If you don't violate the explicit C99 features,a c90 code will work fine c99 flag with another prior c99 libraries.
But there are some dos based libraries in C89 like ,, that will certainly not work.
C99 is much flexible so feel free to migrate :-)
The calling conventions between C libraries hasn't changed in ages, and in fact, I'm not sure it ever has.
Operating systems at this point rely heavily on the C calling conventions since the C APIs tend to be the glue between the pieces of the OS.
So, basically the answer is "Yes, the binaries will be backwards compatible. No, naturally, code using C99 features can't later be compiled with a non-C99 compiler."
It's intended to be backwards compatible. It formalizes extensions that many vendors have already implemented. It's possible, maybe even probable, that a well written program won't have any issues when compiling with C99.
In my experience, recompiling some modules and not others to save time... wastes a lot of time.

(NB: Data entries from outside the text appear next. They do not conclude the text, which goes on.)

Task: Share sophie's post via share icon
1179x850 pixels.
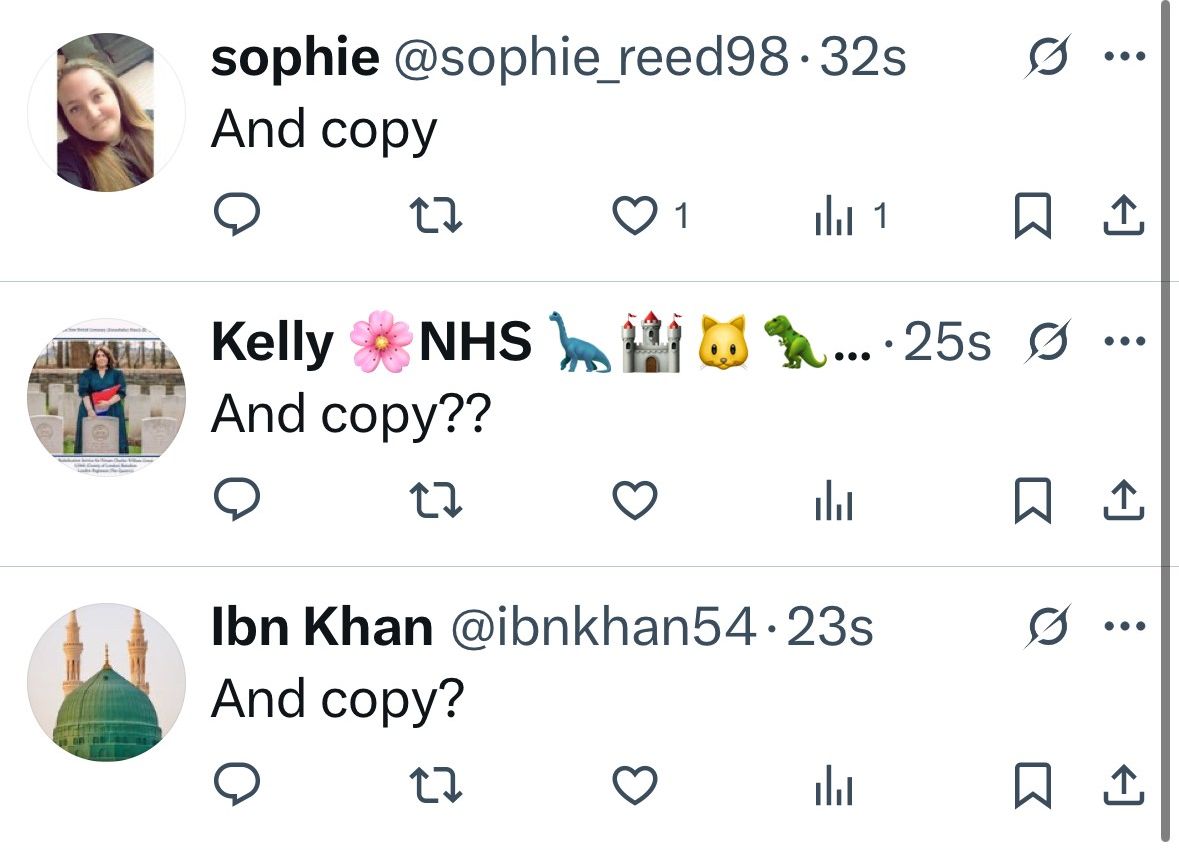Action: 1122,216
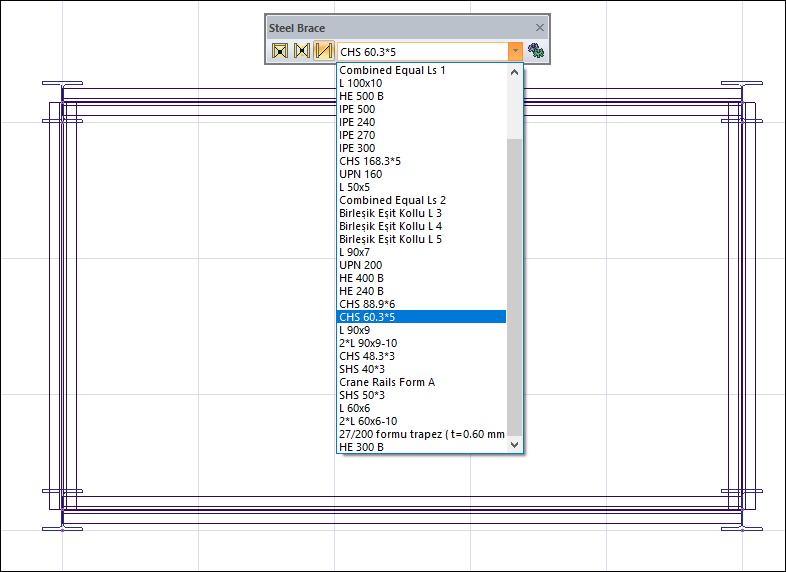Screen dimensions: 786x572
Task: Close the Steel Brace toolbar
Action: (540, 28)
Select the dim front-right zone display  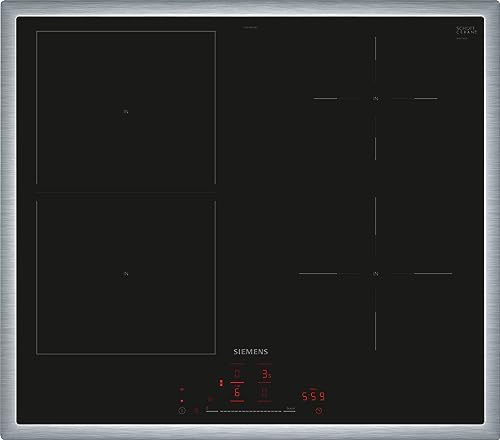pos(263,393)
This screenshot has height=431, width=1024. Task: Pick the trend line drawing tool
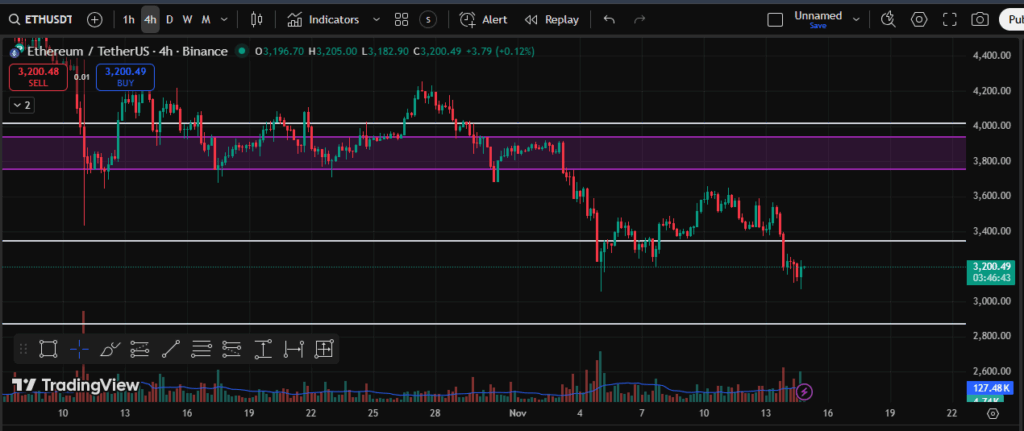(171, 348)
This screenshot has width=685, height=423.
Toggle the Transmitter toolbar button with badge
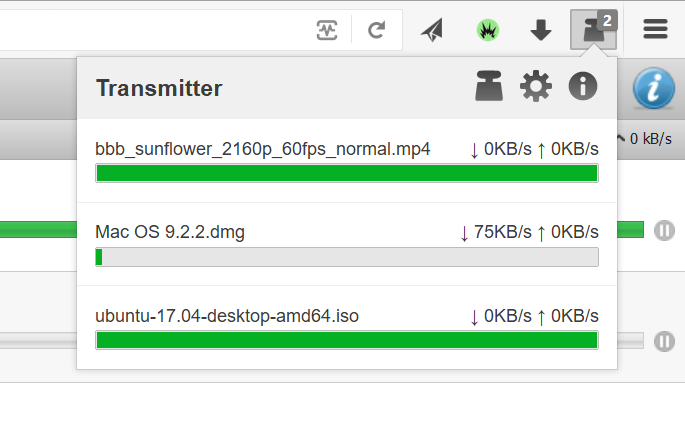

Usually there is some easily overlooked detail that needs the new compiler to make it all compatible.
There are a few parts of the C89 Standard which are ambiguously written, and depending upon how one interprets the rule about types of pointers and the objects they're accessing, the Standard may be viewed as describing one of two very different languages--one of which is semantically much more powerful and consequently usable in a wider range of fields, and one of which allows more opportunities for compiler-based optimization. The C99 Standard "clarified" the rule to make clear that it makes no effort to mandate compatibility with the former language, even though it was overwhelmingly favored in many fields; it also treats as undefined some things that were defined in C89 but only because the C89 rules weren't written precisely enough to forbid them (e.g. the use of memcpy for type punning in cases where the destination has heap duration).
C99 may thus be compatible with the language that its authors thought was described by C89, but is not compatible with the language that was processed by most C89 compilers throughout the 1990s.